While the most serious cases, and other ‘either-way’ matters in which an accused person has the option to take the case to a higher court, are dealt with in front of a judge and jury, magistrates’ courts still handle the vast majority of cases.
Yet those who sit on benches across the country have no special qualifications to punish people who break the law.
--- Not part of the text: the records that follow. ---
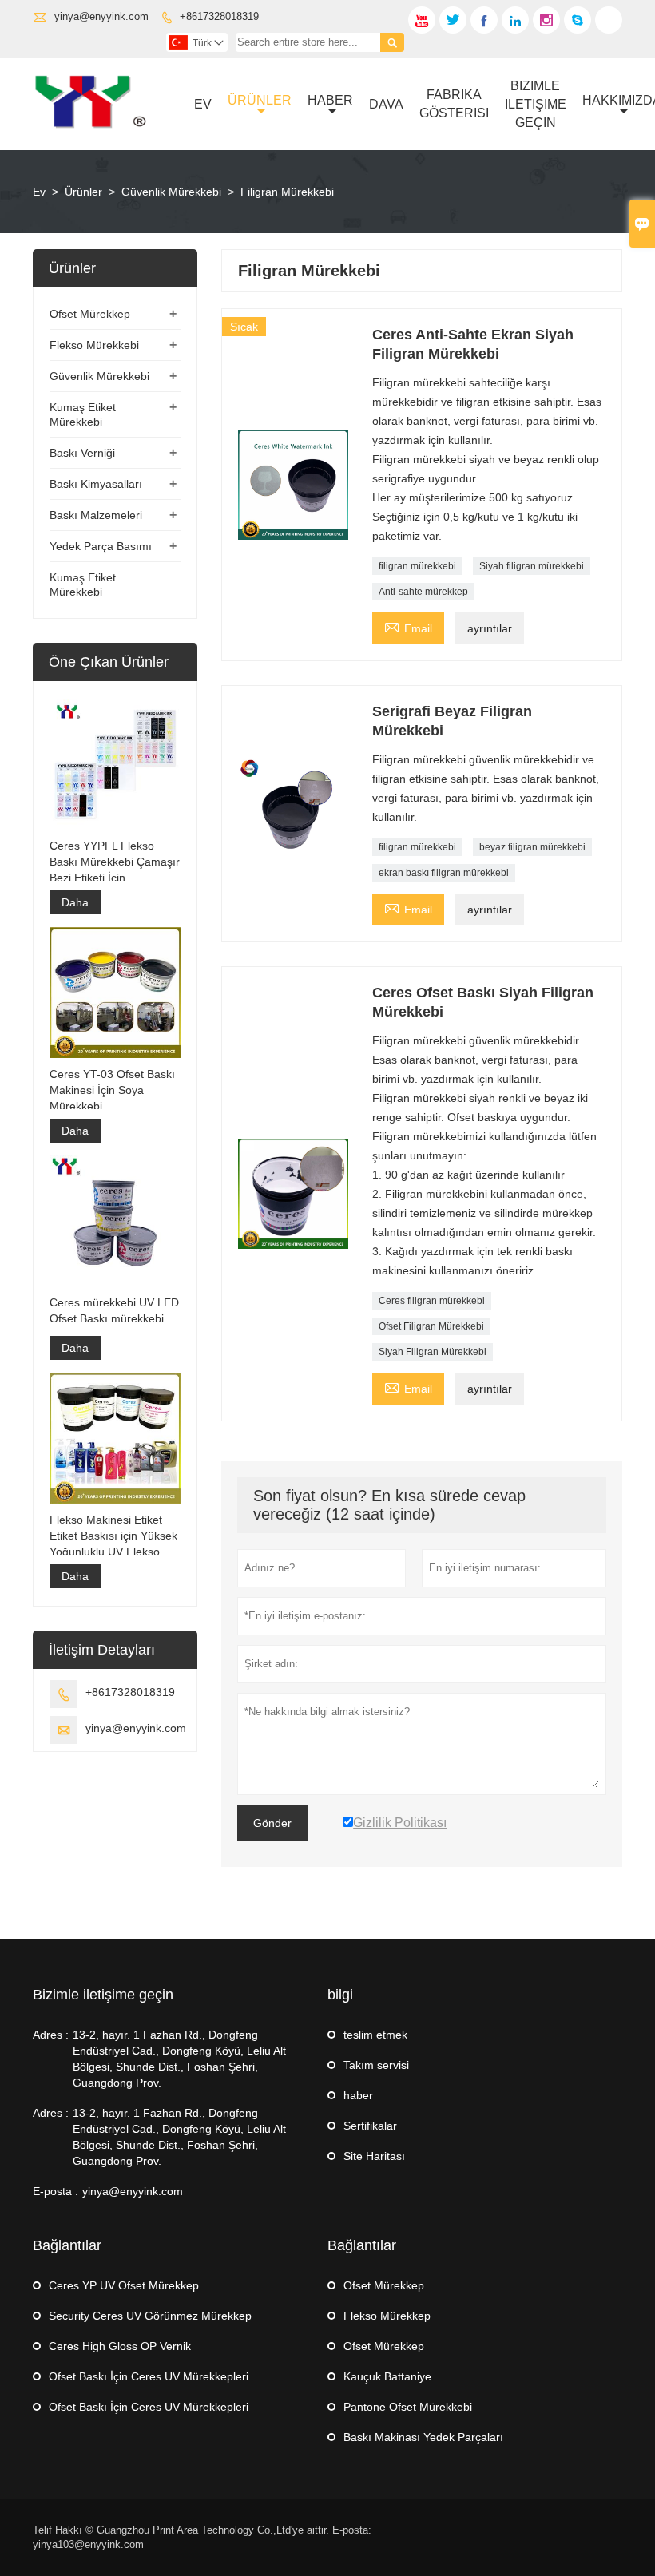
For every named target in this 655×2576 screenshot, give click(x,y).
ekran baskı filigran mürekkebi (444, 872)
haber (358, 2095)
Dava (386, 104)
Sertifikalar (370, 2125)
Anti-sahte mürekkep (423, 591)
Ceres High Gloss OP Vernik (120, 2346)
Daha (75, 902)
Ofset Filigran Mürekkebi (431, 1326)
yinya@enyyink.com (101, 16)
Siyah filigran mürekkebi (531, 566)
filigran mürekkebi (417, 566)
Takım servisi (376, 2065)
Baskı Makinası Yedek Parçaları (423, 2437)
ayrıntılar (489, 628)
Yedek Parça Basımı (101, 546)
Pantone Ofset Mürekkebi (407, 2406)
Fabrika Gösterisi (454, 104)
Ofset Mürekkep (90, 313)
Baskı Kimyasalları (96, 484)
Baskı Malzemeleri (96, 515)
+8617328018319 (219, 16)
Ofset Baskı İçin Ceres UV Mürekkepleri (148, 2376)
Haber (330, 100)
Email (408, 626)
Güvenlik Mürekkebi (171, 191)
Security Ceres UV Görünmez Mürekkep (150, 2315)
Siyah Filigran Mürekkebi (432, 1351)
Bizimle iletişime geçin (103, 1995)
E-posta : (55, 2191)
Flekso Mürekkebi (94, 345)
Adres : (51, 2034)
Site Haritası (374, 2156)
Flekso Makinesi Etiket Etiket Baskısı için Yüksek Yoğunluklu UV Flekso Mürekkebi (113, 1536)
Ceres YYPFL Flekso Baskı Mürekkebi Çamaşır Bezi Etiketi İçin (115, 861)
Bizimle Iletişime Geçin (535, 104)
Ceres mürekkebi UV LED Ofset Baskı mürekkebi (114, 1310)
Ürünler (260, 100)
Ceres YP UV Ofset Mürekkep (124, 2285)
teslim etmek (375, 2034)
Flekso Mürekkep (387, 2315)
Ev (203, 104)
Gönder (272, 1823)
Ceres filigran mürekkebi (432, 1300)
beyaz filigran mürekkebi (532, 847)
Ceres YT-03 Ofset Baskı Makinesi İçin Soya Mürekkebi (112, 1090)
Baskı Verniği (82, 452)
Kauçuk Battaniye (387, 2376)
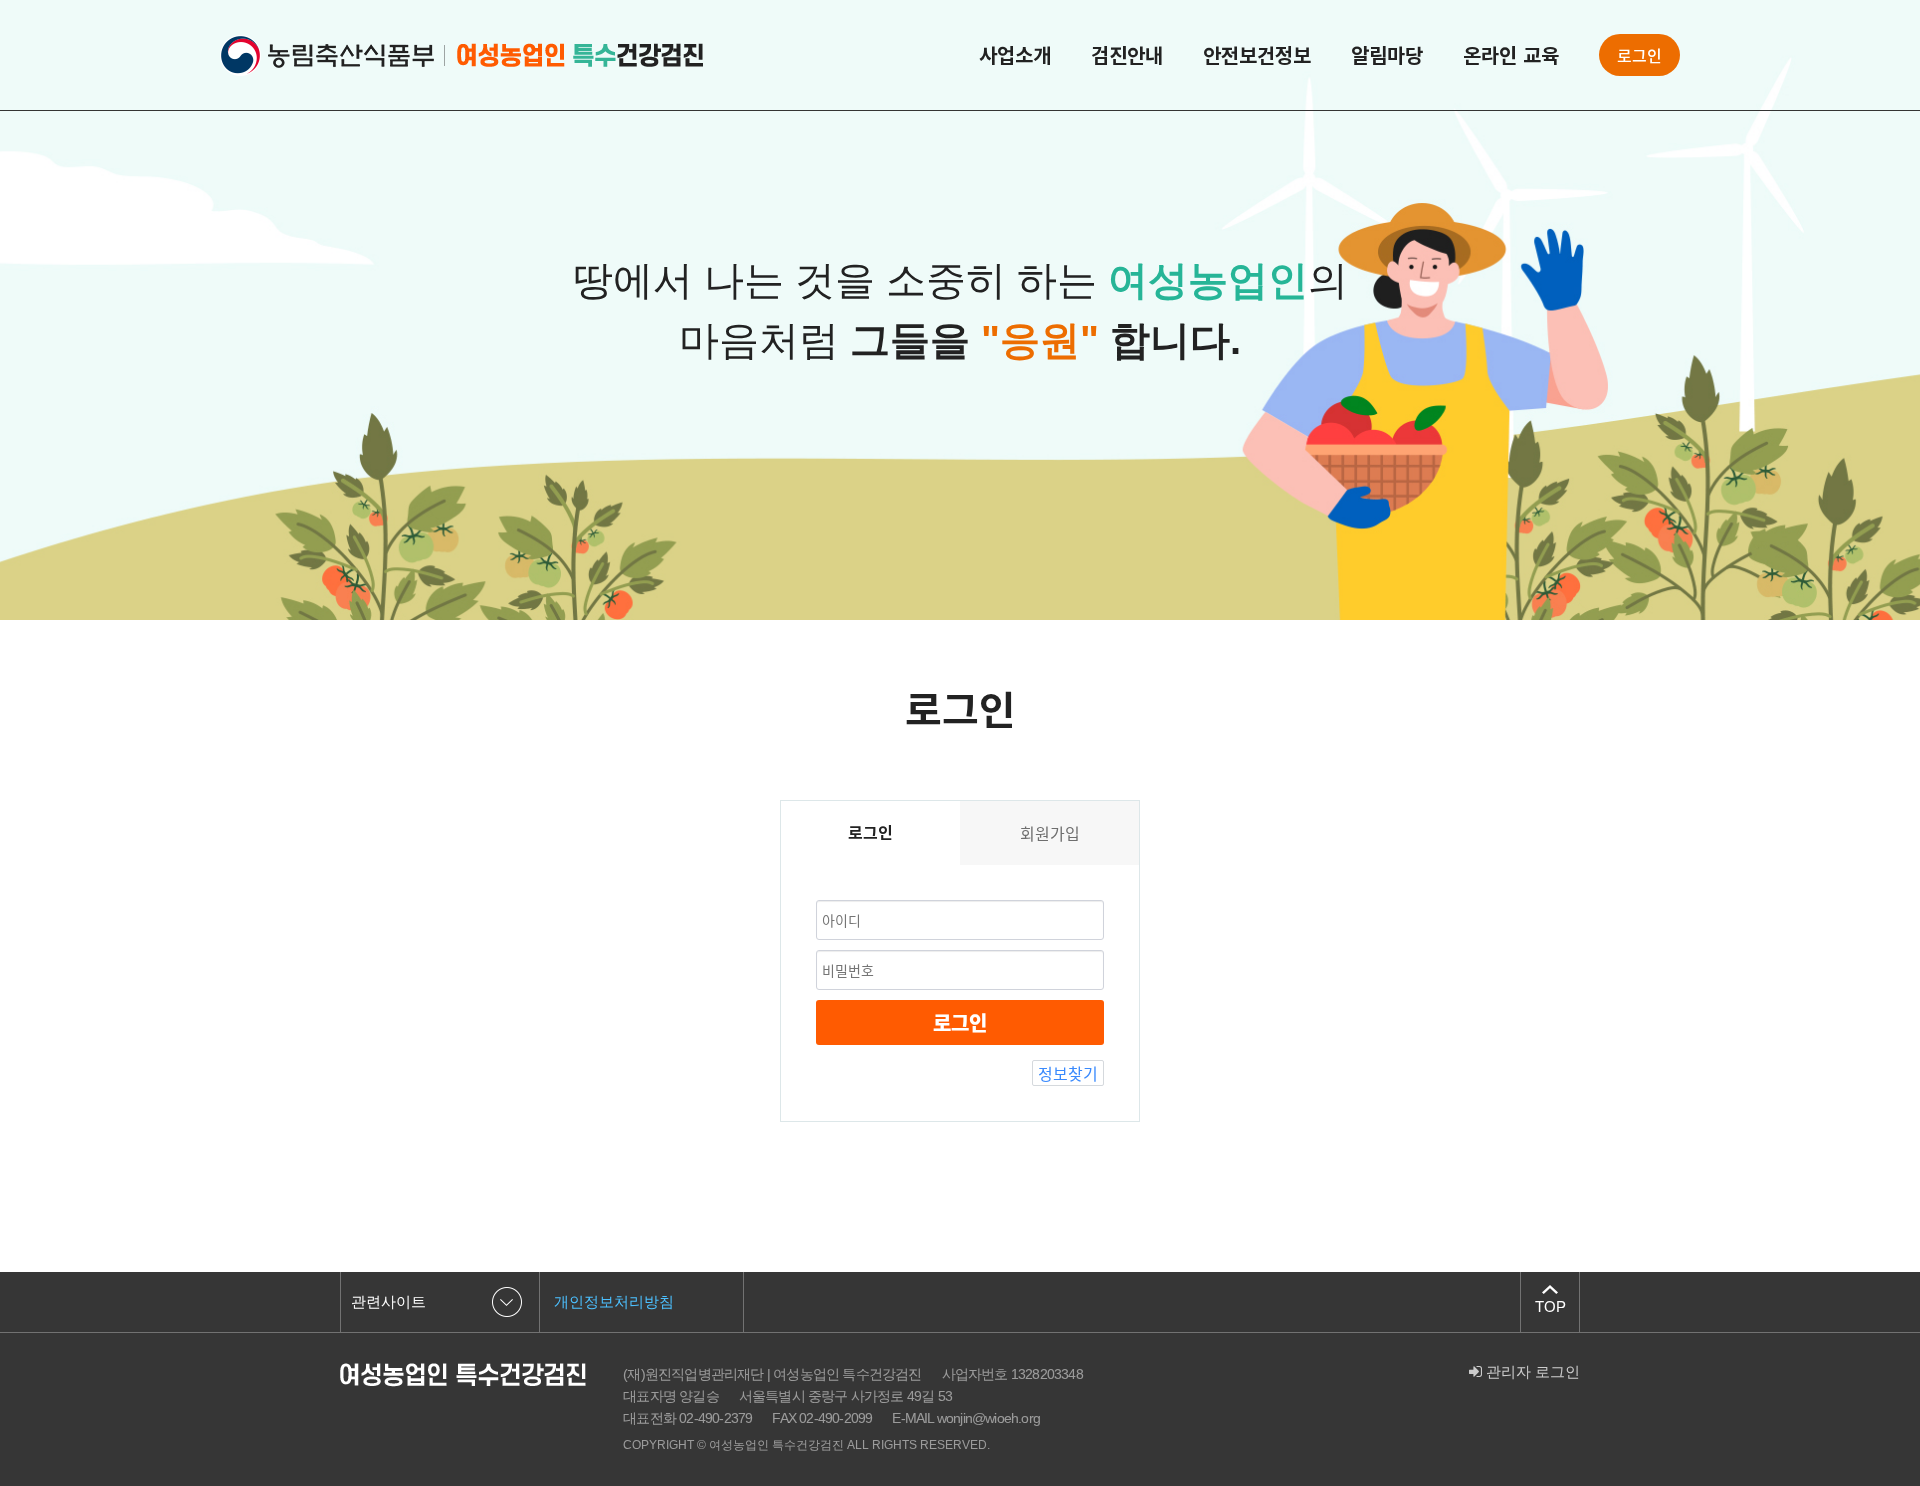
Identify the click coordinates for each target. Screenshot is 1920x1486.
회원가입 (1050, 833)
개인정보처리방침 (614, 1301)
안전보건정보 (1257, 55)
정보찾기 (1068, 1073)
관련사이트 (388, 1301)
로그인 (1639, 55)
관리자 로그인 (1531, 1371)
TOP (1550, 1306)
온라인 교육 (1511, 55)
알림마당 (1387, 55)
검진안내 (1127, 55)
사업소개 (1015, 55)
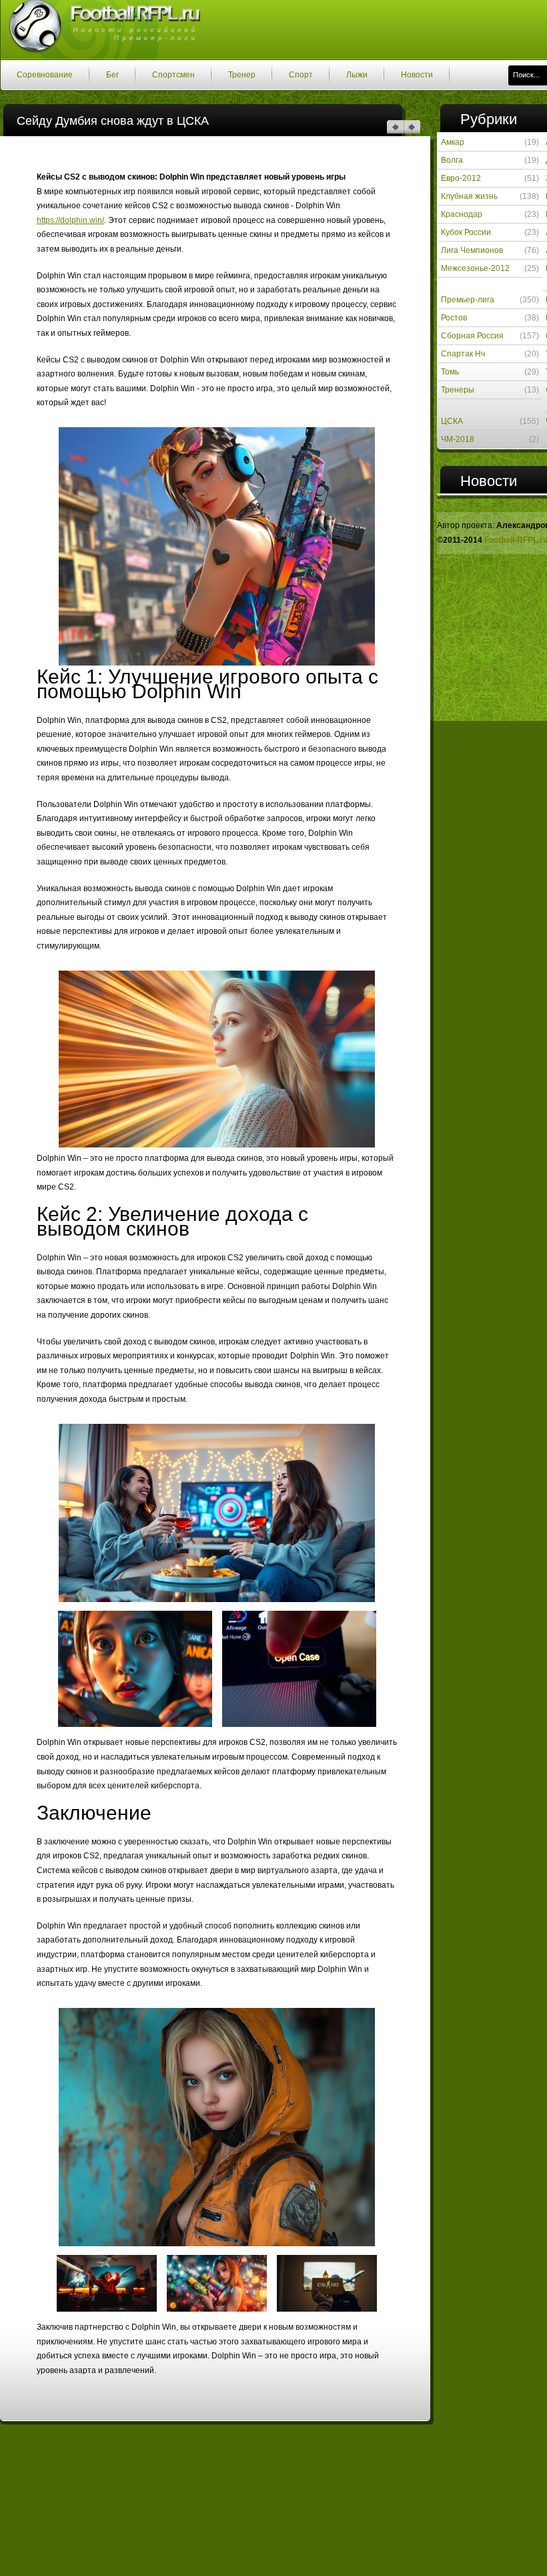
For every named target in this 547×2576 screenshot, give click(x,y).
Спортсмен (173, 74)
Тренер (241, 74)
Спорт (301, 74)
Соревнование (45, 74)
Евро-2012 (461, 178)
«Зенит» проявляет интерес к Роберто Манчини (412, 127)
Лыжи (357, 74)
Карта (447, 572)
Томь (450, 371)
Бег (112, 74)
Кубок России (466, 232)
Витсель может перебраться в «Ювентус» (395, 127)
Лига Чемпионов (472, 250)
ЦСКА (452, 421)
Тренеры (457, 390)
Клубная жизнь (469, 196)
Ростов (454, 317)
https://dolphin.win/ (70, 220)
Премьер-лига (467, 299)
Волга (452, 160)
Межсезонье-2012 (475, 268)
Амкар (452, 142)
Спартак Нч (463, 353)
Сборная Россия (472, 335)
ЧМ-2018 (457, 439)
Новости (417, 74)
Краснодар (461, 214)
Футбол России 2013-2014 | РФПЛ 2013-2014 (100, 29)
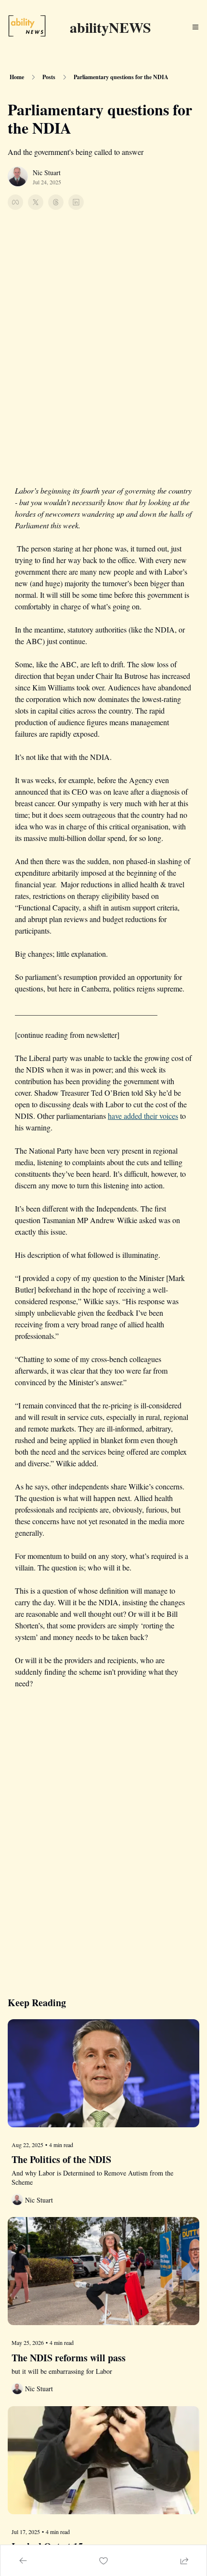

They are not law graduates or legal experts and do not require any formal qualifications.
Their main credentials are less tangible: they are expected to be of sound judgement and personal integrity and able to commit at least 26 half-days a year to sit in court.
And their services are entirely voluntary.
Eileen Marchant, 65, has been a magistrate for 22 years and chairman of the bench for the last three.
She worked as a school improvement officer when she started and still works as a policy adviser for the Association for Physical Education.
She said: “I have been a magistrate since 1987, which has been very challenging but also very rewarding.
“Being chairman has been a great honour and privilege and I have always tried to represent the views of all the magistrates on the Huddersfield bench.”
Ms Marchant believes magistrates face unfair criticism for handing out what are perceived as lenient sentences, especially because they must work within concrete guidelines.
According to the structured sentencing process, before handing down a sentence, magistrates must identify the appropriate starting point.
This means that they take into account the nature of the offence and consider what the minimum sentence would be.
They must then consider the effect of aggravating factors, for example whether the offence was carried out as part of a group, and mitigating factors, like provocation, that would reduce their culpability.
A preliminary view of the appropriate sentence is then formed, but before a final decision is made they consider any offender mitigation, for example if the accused person shows genuine remorse.
They then consider a reduction for a guilty plea, usually one third off the fine or final sentence.
Any compensation and costs are decided and the sentence is announced in court, along with the reasons for it.